_About this exercise_: For each record below, give an exact transcription.

_Recorded information_:
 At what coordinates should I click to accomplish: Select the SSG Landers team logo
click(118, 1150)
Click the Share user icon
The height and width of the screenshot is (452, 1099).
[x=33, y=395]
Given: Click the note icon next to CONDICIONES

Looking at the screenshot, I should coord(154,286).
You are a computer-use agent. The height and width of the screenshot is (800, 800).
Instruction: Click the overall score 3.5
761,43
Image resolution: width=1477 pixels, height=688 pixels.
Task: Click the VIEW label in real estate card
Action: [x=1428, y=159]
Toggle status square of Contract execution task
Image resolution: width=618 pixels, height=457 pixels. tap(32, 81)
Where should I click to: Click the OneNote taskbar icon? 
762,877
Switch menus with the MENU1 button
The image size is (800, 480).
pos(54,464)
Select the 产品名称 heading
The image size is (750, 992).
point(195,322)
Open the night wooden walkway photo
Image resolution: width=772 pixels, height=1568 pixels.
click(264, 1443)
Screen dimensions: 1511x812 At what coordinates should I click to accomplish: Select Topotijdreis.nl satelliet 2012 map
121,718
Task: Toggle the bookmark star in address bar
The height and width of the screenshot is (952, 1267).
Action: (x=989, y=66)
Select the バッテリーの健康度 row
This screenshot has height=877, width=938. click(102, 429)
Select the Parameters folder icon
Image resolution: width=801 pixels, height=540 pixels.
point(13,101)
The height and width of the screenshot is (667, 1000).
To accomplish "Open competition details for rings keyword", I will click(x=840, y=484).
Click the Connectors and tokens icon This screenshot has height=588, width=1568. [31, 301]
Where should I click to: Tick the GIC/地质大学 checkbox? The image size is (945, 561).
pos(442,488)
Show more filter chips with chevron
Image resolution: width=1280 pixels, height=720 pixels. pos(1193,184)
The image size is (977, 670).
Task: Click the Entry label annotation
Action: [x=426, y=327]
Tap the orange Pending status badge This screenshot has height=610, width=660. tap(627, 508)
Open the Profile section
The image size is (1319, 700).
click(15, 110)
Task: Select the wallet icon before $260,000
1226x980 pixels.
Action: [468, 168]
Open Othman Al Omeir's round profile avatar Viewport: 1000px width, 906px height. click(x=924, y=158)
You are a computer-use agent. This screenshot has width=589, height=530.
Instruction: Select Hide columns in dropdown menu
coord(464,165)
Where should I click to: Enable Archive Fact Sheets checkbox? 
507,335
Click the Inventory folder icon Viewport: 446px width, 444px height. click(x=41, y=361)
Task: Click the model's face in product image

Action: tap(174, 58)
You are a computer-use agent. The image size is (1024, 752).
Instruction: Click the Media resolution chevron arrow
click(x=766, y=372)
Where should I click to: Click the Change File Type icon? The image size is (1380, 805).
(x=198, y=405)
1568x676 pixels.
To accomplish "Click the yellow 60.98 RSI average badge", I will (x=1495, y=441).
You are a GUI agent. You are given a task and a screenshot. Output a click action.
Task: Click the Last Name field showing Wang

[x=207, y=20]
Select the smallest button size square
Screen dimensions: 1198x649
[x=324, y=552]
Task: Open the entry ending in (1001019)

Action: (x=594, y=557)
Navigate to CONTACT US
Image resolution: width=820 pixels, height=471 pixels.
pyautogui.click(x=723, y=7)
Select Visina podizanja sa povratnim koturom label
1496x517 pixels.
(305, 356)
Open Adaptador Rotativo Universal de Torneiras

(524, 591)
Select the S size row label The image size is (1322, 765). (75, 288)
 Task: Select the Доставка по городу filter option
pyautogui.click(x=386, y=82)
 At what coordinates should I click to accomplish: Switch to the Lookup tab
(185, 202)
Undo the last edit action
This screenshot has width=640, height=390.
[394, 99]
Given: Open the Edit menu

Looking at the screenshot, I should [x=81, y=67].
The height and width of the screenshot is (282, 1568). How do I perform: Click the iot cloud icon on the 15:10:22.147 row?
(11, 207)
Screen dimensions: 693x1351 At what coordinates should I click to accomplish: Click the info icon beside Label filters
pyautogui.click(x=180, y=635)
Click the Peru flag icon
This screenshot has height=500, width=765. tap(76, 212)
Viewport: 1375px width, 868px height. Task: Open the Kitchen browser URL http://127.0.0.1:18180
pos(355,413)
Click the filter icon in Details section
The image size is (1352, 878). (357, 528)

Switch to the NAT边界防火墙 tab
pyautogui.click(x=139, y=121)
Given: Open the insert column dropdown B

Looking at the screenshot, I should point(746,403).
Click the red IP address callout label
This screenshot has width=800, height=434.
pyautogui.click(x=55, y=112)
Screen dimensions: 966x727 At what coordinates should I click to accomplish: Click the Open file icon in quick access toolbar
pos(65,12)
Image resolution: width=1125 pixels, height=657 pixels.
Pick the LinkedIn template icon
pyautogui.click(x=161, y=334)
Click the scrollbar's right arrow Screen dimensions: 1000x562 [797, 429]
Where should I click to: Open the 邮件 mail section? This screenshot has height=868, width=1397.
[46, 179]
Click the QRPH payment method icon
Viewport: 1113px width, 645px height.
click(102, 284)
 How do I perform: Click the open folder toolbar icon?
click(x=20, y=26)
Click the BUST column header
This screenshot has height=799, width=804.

_Exercise answer_:
 At what coordinates should I click to accomplish: Select the SSG Landers team logo
click(118, 1150)
Click the Share user icon
The height and width of the screenshot is (452, 1099).
[x=33, y=395]
Given: Click the note icon next to CONDICIONES

Looking at the screenshot, I should coord(154,286).
You are a computer-use agent. The height and width of the screenshot is (800, 800).
Instruction: Click the overall score 3.5
761,43
Image resolution: width=1477 pixels, height=688 pixels.
Task: Click the VIEW label in real estate card
Action: [x=1428, y=159]
Toggle status square of Contract execution task
Image resolution: width=618 pixels, height=457 pixels. tap(32, 81)
Where should I click to: Click the OneNote taskbar icon? 
762,877
Switch menus with the MENU1 button
The image size is (800, 480).
pos(54,464)
Select the 产品名称 heading
The image size is (750, 992).
point(195,322)
Open the night wooden walkway photo
Image resolution: width=772 pixels, height=1568 pixels.
click(264, 1443)
Screen dimensions: 1511x812 At what coordinates should I click to accomplish: Select Topotijdreis.nl satelliet 2012 map
121,718
Task: Toggle the bookmark star in address bar
The height and width of the screenshot is (952, 1267).
Action: (x=989, y=66)
Select the バッテリーの健康度 row
This screenshot has height=877, width=938. click(102, 429)
Select the Parameters folder icon
Image resolution: width=801 pixels, height=540 pixels.
point(13,101)
The height and width of the screenshot is (667, 1000).
To accomplish "Open competition details for rings keyword", I will click(x=840, y=484).
Click the Connectors and tokens icon This screenshot has height=588, width=1568. [31, 301]
Where should I click to: Tick the GIC/地质大学 checkbox? The image size is (945, 561).
pos(442,488)
Show more filter chips with chevron
Image resolution: width=1280 pixels, height=720 pixels. pos(1193,184)
The image size is (977, 670).
Task: Click the Entry label annotation
Action: [x=426, y=327]
Tap the orange Pending status badge This screenshot has height=610, width=660. tap(627, 508)
Open the Profile section
The image size is (1319, 700).
click(15, 110)
Task: Select the wallet icon before $260,000
1226x980 pixels.
Action: [468, 168]
Open Othman Al Omeir's round profile avatar Viewport: 1000px width, 906px height. click(x=924, y=158)
You are a computer-use agent. This screenshot has width=589, height=530.
Instruction: Select Hide columns in dropdown menu
coord(464,165)
Where should I click to: Enable Archive Fact Sheets checkbox? 
507,335
Click the Inventory folder icon Viewport: 446px width, 444px height. click(x=41, y=361)
Task: Click the model's face in product image

Action: tap(174, 58)
You are a computer-use agent. The image size is (1024, 752).
Instruction: Click the Media resolution chevron arrow
click(x=766, y=372)
Where should I click to: Click the Change File Type icon? The image size is (1380, 805).
(x=198, y=405)
1568x676 pixels.
To accomplish "Click the yellow 60.98 RSI average badge", I will (x=1495, y=441).
You are a GUI agent. You are given a task and a screenshot. Output a click action.
Task: Click the Last Name field showing Wang

[x=207, y=20]
Select the smallest button size square
Screen dimensions: 1198x649
[x=324, y=552]
Task: Open the entry ending in (1001019)

Action: (x=594, y=557)
Navigate to CONTACT US
Image resolution: width=820 pixels, height=471 pixels.
pyautogui.click(x=723, y=7)
Select Visina podizanja sa povratnim koturom label
1496x517 pixels.
(305, 356)
Open Adaptador Rotativo Universal de Torneiras

(524, 591)
Select the S size row label The image size is (1322, 765). (75, 288)
 Task: Select the Доставка по городу filter option
pyautogui.click(x=386, y=82)
 At what coordinates should I click to accomplish: Switch to the Lookup tab
(185, 202)
Undo the last edit action
This screenshot has width=640, height=390.
[394, 99]
Given: Open the Edit menu

Looking at the screenshot, I should [x=81, y=67].
The height and width of the screenshot is (282, 1568). How do I perform: Click the iot cloud icon on the 15:10:22.147 row?
(11, 207)
Screen dimensions: 693x1351 At what coordinates should I click to accomplish: Click the info icon beside Label filters
pyautogui.click(x=180, y=635)
Click the Peru flag icon
This screenshot has height=500, width=765. tap(76, 212)
Viewport: 1375px width, 868px height. Task: Open the Kitchen browser URL http://127.0.0.1:18180
pos(355,413)
Click the filter icon in Details section
The image size is (1352, 878). (357, 528)

Switch to the NAT边界防火墙 tab
pyautogui.click(x=139, y=121)
Given: Open the insert column dropdown B

Looking at the screenshot, I should point(746,403).
Click the red IP address callout label
This screenshot has width=800, height=434.
pyautogui.click(x=55, y=112)
Screen dimensions: 966x727 At what coordinates should I click to accomplish: Click the Open file icon in quick access toolbar
pos(65,12)
Image resolution: width=1125 pixels, height=657 pixels.
Pick the LinkedIn template icon
pyautogui.click(x=161, y=334)
Click the scrollbar's right arrow Screen dimensions: 1000x562 [797, 429]
Where should I click to: Open the 邮件 mail section? This screenshot has height=868, width=1397.
[46, 179]
Click the QRPH payment method icon
Viewport: 1113px width, 645px height.
click(102, 284)
 How do I perform: Click the open folder toolbar icon?
click(x=20, y=26)
Click the BUST column header
This screenshot has height=799, width=804.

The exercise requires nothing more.